Cystic fibrosis is one of the most common genetic disorders. It compromises a patient’s ability to breathe, digest food and ultimately leads to early death among the disease’s young patients. A Massachusetts biotech company this week announced a new combination therapy that could help people with the most common form of cystic fibrosis breathe easier.
Cystic fibrosis is an inherited disease that causes sticky mucus to settle in the lungs and block the flow of air, causing life-threatening infections. According to the American Lung Association, approximately one in 2,500 white Americans of European descent and one out of every 15,000 Americans of African descent are born with CF. The Cystic Fibrosis Foundation estimates it affects some 70,000 people around the world.
One of them is Aaron Stocks, who participated in the clinical trial of the new therapy. Within a couple of weeks of starting the two-drug treatment, Stocks noticed a big change.
"I was able to feel a difference in just the way I was breathing; being able to absorb my food better. That has always been an issue for me," he said. "So, it has really been eye-opening and making the future even more exciting for us.”
The CF foundation says about half of people born with the disorder die before their 30th birthday. But for the first time ever, one 28-year-old CF patient does not worry about his approaching mortality. In fact, he and his wife are thinking about starting a family.
“Now, we having different conversations planning for the future instead of, 'If' there is going to be a future,” he said.
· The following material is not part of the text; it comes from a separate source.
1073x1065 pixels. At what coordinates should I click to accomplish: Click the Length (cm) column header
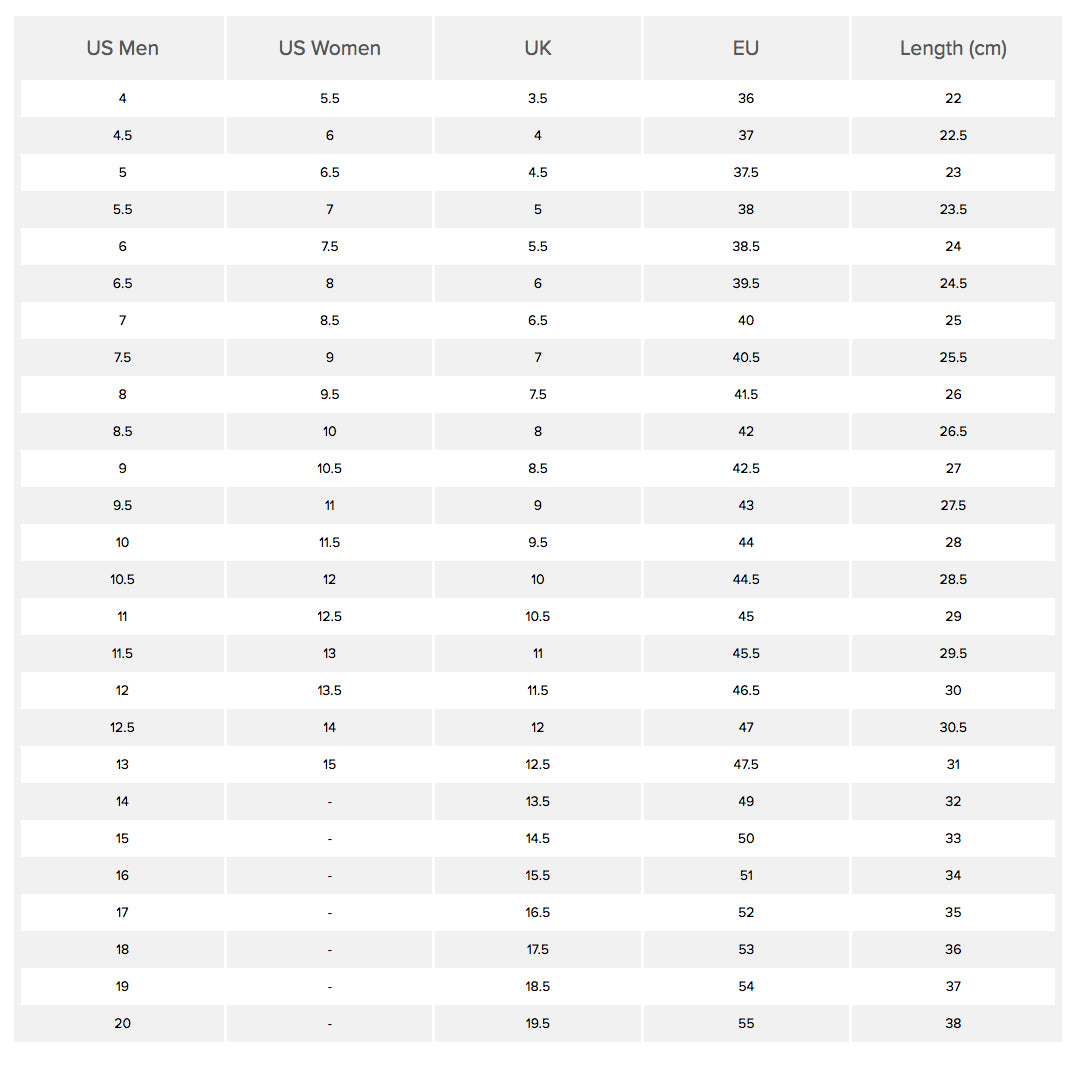point(953,48)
With a combination of the CF drug Kalydeco and the experimental compound lumacaftor, those with the most common form of the disease could be breathing almost normally. There are many forms of CF, and the trial only included patients with the most common mutation.
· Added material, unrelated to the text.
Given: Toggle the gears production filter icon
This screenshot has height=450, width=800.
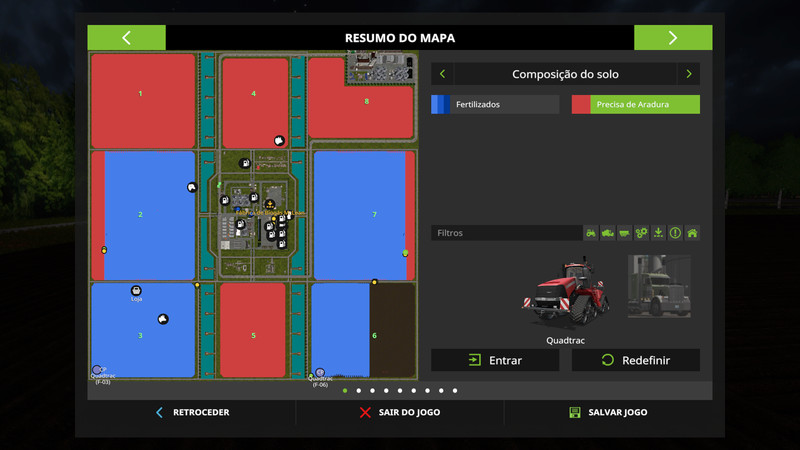Looking at the screenshot, I should [642, 233].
The drug combination is manufactured by the biotech company Vertex. It treats the underlying cause of the disease, (which is abnormal proteins that cause thick mucus to accumulate in the lungs and impair digestion,) making it difficult for patients to get adequate oxygen and nourishment.
Aaron Stocks still spends several hours a day battling the disease, pounding his chest to loosen the mucus, taking vitamins and digestive enzymes as well as exercising to slow down progression of the disorder.
But the drugmaker says the combination therapy has given Stocks, and some 22,000 people around the world, the prospect of a new lease on life.
“It is going to help in the fact that there should be less of a decline in our health, which is the most exciting part,” he said.
Vertex will reportedly seek approval for the drug combination from the U.S. Food and Drug Administration by year's end. The company hopes the therapy becomes available to cystic fibrosis patients by the end of 2015.